Here I used some random frames of video I had shot of an artist in her studio. I imported that footage into After Effects where I duplicated it several times, offset the duplications and assigned each layer various blending modes in an effort to arrive at some random textures and changing images. I exported a QuickTime movie of the above montage into Toon Boom Harmony where I let my imagination go wild with brush marks, lines, and colors accentuating the strange things I could see in the video decalcomania.

I finished it with the creation of a soundtrack using field recordings and synthesizers in Ableton Live. I took the resulting .wav file into After Effects and put the movie together with the sound.

Use the search box at the top of this page to look for more examples of my use of the decalcomania process.
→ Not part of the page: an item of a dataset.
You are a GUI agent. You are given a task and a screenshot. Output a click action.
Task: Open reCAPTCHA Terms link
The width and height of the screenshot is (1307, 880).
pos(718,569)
Essentially it is the same as the childhood experience of looking for recognizable animals, faces, mountains, etc. in some passing clouds. The Surrealists used the process as inspiration for paintings. My favorite is Max Ernst.

While this video has some fun sections, and a few visual surprises, I find the lack of any plot structure or character disappointing. It makes me want to prepare more video footage and start all over again with new digital video source material to create an entirely new animated decalcomania.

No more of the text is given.